Polícia Federal (PF) cumpre, nesta quinta-feira (30), 10 mandados de busca e apreensão em uma operação que investiga empresas beneficiadas por contratos de cerca de R$ 40 milhões com a Assembleia Legislativa de Pernambuco (Alepe). Chamada de Coffee Break, a operação apura solicitação de vantagem indevida feita por um servidor da Alepe (veja vídeo acima).

Segundo a PF, esse servidor atuava na comissão de pregoeiros e no setor responsável pelos pagamentos. O pedido de propina teria sido feito por meio de um convite para tomar café, o que deu origem ao nome da operação. Nenhum parlamentar é alvo da investigação.

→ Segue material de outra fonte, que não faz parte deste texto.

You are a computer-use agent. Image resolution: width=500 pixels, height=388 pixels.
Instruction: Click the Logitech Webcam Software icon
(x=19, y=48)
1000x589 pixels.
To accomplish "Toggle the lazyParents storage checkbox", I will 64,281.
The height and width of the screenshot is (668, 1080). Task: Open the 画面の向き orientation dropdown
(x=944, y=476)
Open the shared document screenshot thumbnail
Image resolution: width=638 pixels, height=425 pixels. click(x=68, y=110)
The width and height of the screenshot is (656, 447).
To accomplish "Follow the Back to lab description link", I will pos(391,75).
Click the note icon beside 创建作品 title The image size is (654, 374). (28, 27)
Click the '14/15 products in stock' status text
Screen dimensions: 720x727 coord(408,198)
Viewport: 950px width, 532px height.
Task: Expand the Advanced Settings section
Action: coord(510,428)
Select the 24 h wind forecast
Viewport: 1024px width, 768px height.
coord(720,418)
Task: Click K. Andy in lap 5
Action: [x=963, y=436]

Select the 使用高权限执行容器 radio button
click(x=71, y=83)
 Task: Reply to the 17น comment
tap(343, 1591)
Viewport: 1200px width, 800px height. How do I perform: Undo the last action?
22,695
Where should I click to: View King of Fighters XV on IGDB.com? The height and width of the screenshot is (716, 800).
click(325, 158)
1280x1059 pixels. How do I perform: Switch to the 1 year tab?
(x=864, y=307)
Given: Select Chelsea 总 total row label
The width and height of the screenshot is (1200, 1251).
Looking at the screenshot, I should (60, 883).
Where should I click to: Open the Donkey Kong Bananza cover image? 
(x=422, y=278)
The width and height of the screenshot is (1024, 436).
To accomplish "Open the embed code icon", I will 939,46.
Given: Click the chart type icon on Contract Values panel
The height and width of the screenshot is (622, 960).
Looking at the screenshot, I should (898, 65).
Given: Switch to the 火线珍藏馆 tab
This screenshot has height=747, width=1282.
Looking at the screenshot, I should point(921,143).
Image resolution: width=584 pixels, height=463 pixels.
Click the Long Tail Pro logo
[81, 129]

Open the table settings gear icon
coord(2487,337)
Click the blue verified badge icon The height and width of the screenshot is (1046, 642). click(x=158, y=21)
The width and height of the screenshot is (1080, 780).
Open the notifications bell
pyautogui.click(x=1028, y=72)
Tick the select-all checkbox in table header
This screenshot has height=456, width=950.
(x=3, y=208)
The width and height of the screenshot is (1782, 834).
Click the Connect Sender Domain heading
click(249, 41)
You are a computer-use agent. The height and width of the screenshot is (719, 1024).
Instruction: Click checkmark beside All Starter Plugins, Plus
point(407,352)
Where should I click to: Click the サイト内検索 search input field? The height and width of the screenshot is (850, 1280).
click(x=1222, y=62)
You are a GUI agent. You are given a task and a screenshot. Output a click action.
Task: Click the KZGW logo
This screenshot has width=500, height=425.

A Justiça Federal determinou o afastamento temporário do servidor comissionado, que não teve o nome divulgado até a última atualização desta reportagem. Ele e o chefe da organização criminosa estão sendo indiciados pela prática dos crimes de corrupção, advocacia administrativa e dispensa indevida de licitação.

Ao todo, quatro mandados estão sendo cumpridos na Alepe, nas superintendências Geral e de Planejamento e Gestão, na Comissão de Licitação e na sala dos pregoeiros. Os outros seis mandados são cumpridos em residências no Recife e em Ipojuca, na Região Metropolitana, e em Gravatá, no Agreste.

Na capital pernambucana, houve cumprimento de mandados em três bairros: Poço da Panela e Graças, na Zona Norte, e Bongi, na Zona Oeste. Os mandados foram expedidos pela 13ª Vara Federal do Recife.

A Operação Coffee Break é um desdobramento da Operação Casa de Papel, que foi deflagrada em junho e investiga uma organização criminosa que controla empresas beneficiadas por meio de contratações fraudulentas com órgãos públicos.

Detalhes sobre a Operação Coffee Break serão divulgados em coletiva de imprensa prevista para começar às 9h30 desta quinta-feira (30) no auditório da sede da Polícia Federal, no Bairro do Recife, na área central da cidade.